▶ **TASK DIRECTIONS**:
Please pull out each of the rows below and reproduce them line for line, unchanged.

▶ **PROVIDED MATERIAL**:
•••••

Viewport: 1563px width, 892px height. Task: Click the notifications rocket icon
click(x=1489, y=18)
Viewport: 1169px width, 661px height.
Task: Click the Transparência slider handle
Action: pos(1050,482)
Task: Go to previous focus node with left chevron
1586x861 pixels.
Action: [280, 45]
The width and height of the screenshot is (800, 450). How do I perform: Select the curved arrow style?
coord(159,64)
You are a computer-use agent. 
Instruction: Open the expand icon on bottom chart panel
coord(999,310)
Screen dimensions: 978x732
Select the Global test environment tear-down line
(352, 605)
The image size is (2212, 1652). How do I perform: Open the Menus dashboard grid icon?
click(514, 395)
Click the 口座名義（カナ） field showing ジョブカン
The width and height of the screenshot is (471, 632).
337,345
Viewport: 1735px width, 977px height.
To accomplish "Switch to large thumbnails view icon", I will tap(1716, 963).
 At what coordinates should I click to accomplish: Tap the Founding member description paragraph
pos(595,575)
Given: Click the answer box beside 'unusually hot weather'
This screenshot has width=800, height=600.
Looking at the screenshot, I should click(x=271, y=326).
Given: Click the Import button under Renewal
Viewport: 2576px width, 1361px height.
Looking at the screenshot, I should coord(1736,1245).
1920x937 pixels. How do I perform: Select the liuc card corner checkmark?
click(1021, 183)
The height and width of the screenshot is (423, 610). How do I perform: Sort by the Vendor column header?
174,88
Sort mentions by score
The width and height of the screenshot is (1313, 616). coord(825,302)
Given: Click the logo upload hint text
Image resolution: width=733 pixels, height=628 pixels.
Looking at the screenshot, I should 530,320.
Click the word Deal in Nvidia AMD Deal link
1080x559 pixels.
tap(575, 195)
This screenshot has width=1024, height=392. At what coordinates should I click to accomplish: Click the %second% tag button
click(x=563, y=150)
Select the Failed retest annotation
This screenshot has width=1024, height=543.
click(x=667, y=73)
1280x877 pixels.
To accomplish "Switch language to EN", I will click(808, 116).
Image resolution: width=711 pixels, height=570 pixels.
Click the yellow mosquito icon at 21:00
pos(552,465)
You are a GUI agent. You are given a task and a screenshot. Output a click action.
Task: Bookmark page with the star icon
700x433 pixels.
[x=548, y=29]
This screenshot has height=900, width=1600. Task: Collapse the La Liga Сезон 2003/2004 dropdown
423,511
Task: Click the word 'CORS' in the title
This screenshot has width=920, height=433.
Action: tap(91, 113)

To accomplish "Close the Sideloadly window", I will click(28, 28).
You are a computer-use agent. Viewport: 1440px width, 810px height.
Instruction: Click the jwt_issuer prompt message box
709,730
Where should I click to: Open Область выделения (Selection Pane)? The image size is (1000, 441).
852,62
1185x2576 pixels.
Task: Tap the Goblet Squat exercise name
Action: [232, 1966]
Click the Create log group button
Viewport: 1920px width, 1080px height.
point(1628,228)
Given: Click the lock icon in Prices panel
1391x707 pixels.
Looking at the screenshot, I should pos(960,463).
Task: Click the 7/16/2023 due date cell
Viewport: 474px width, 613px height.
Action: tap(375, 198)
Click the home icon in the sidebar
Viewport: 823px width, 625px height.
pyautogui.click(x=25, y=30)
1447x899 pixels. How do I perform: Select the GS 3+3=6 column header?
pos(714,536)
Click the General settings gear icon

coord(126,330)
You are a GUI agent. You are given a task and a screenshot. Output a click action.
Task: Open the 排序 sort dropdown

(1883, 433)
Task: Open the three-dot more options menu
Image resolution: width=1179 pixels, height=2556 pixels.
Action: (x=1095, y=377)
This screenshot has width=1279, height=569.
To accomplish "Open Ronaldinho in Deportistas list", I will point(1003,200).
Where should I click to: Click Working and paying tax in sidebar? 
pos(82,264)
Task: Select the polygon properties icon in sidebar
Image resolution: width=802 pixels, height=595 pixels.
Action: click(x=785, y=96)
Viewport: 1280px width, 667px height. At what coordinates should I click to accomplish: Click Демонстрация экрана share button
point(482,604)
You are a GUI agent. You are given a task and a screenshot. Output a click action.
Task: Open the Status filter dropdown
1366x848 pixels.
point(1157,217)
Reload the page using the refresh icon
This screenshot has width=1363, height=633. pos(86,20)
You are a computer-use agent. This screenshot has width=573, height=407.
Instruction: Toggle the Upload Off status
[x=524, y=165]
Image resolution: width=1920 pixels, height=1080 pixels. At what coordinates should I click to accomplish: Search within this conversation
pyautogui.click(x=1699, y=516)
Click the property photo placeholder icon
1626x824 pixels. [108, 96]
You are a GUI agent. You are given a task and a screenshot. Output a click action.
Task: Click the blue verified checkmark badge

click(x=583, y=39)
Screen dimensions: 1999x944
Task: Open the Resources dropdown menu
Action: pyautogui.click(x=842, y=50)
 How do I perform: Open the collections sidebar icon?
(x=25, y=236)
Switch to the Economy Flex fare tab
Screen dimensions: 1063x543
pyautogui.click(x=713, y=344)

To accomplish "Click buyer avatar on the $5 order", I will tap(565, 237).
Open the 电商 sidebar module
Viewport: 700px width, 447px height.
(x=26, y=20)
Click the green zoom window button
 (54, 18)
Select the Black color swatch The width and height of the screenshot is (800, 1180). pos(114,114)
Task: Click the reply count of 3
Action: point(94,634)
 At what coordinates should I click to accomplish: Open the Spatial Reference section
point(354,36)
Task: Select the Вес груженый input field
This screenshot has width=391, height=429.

•••••

▶ **ANSWER BELOW**:
Viewport: 1563px width, 892px height. Task: Click the notifications rocket icon
click(x=1489, y=18)
Viewport: 1169px width, 661px height.
Task: Click the Transparência slider handle
Action: pos(1050,482)
Task: Go to previous focus node with left chevron
1586x861 pixels.
Action: [280, 45]
The width and height of the screenshot is (800, 450). How do I perform: Select the curved arrow style?
coord(159,64)
You are a computer-use agent. 
Instruction: Open the expand icon on bottom chart panel
coord(999,310)
Screen dimensions: 978x732
Select the Global test environment tear-down line
(352, 605)
The image size is (2212, 1652). How do I perform: Open the Menus dashboard grid icon?
click(514, 395)
Click the 口座名義（カナ） field showing ジョブカン
The width and height of the screenshot is (471, 632).
337,345
Viewport: 1735px width, 977px height.
To accomplish "Switch to large thumbnails view icon", I will tap(1716, 963).
 At what coordinates should I click to accomplish: Tap the Founding member description paragraph
pos(595,575)
Given: Click the answer box beside 'unusually hot weather'
This screenshot has width=800, height=600.
Looking at the screenshot, I should click(x=271, y=326).
Given: Click the Import button under Renewal
Viewport: 2576px width, 1361px height.
Looking at the screenshot, I should coord(1736,1245).
1920x937 pixels. How do I perform: Select the liuc card corner checkmark?
click(1021, 183)
The height and width of the screenshot is (423, 610). How do I perform: Sort by the Vendor column header?
174,88
Sort mentions by score
The width and height of the screenshot is (1313, 616). coord(825,302)
Given: Click the logo upload hint text
Image resolution: width=733 pixels, height=628 pixels.
Looking at the screenshot, I should 530,320.
Click the word Deal in Nvidia AMD Deal link
1080x559 pixels.
tap(575, 195)
This screenshot has width=1024, height=392. At what coordinates should I click to accomplish: Click the %second% tag button
click(x=563, y=150)
Select the Failed retest annotation
This screenshot has width=1024, height=543.
click(x=667, y=73)
1280x877 pixels.
To accomplish "Switch language to EN", I will click(808, 116).
Image resolution: width=711 pixels, height=570 pixels.
Click the yellow mosquito icon at 21:00
pos(552,465)
You are a GUI agent. You are given a task and a screenshot. Output a click action.
Task: Bookmark page with the star icon
700x433 pixels.
[x=548, y=29]
This screenshot has height=900, width=1600. Task: Collapse the La Liga Сезон 2003/2004 dropdown
423,511
Task: Click the word 'CORS' in the title
This screenshot has width=920, height=433.
Action: tap(91, 113)

To accomplish "Close the Sideloadly window", I will click(28, 28).
You are a computer-use agent. Viewport: 1440px width, 810px height.
Instruction: Click the jwt_issuer prompt message box
709,730
Where should I click to: Open Область выделения (Selection Pane)? The image size is (1000, 441).
852,62
1185x2576 pixels.
Task: Tap the Goblet Squat exercise name
Action: [232, 1966]
Click the Create log group button
Viewport: 1920px width, 1080px height.
point(1628,228)
Given: Click the lock icon in Prices panel
1391x707 pixels.
Looking at the screenshot, I should pos(960,463).
Task: Click the 7/16/2023 due date cell
Viewport: 474px width, 613px height.
Action: tap(375, 198)
Click the home icon in the sidebar
Viewport: 823px width, 625px height.
pyautogui.click(x=25, y=30)
1447x899 pixels. How do I perform: Select the GS 3+3=6 column header?
pos(714,536)
Click the General settings gear icon

coord(126,330)
You are a GUI agent. You are given a task and a screenshot. Output a click action.
Task: Open the 排序 sort dropdown

(1883, 433)
Task: Open the three-dot more options menu
Image resolution: width=1179 pixels, height=2556 pixels.
Action: (x=1095, y=377)
This screenshot has width=1279, height=569.
To accomplish "Open Ronaldinho in Deportistas list", I will point(1003,200).
Where should I click to: Click Working and paying tax in sidebar? 
pos(82,264)
Task: Select the polygon properties icon in sidebar
Image resolution: width=802 pixels, height=595 pixels.
Action: click(x=785, y=96)
Viewport: 1280px width, 667px height. At what coordinates should I click to accomplish: Click Демонстрация экрана share button
point(482,604)
You are a GUI agent. You are given a task and a screenshot. Output a click action.
Task: Open the Status filter dropdown
1366x848 pixels.
point(1157,217)
Reload the page using the refresh icon
This screenshot has width=1363, height=633. pos(86,20)
You are a computer-use agent. This screenshot has width=573, height=407.
Instruction: Toggle the Upload Off status
[x=524, y=165]
Image resolution: width=1920 pixels, height=1080 pixels. At what coordinates should I click to accomplish: Search within this conversation
pyautogui.click(x=1699, y=516)
Click the property photo placeholder icon
1626x824 pixels. [108, 96]
You are a GUI agent. You are given a task and a screenshot. Output a click action.
Task: Click the blue verified checkmark badge

click(x=583, y=39)
Screen dimensions: 1999x944
Task: Open the Resources dropdown menu
Action: pyautogui.click(x=842, y=50)
 How do I perform: Open the collections sidebar icon?
(x=25, y=236)
Switch to the Economy Flex fare tab
Screen dimensions: 1063x543
pyautogui.click(x=713, y=344)

To accomplish "Click buyer avatar on the $5 order", I will tap(565, 237).
Open the 电商 sidebar module
Viewport: 700px width, 447px height.
(x=26, y=20)
Click the green zoom window button
 (54, 18)
Select the Black color swatch The width and height of the screenshot is (800, 1180). pos(114,114)
Task: Click the reply count of 3
Action: point(94,634)
 At what coordinates should I click to accomplish: Open the Spatial Reference section
point(354,36)
Task: Select the Вес груженый input field
This screenshot has width=391, height=429.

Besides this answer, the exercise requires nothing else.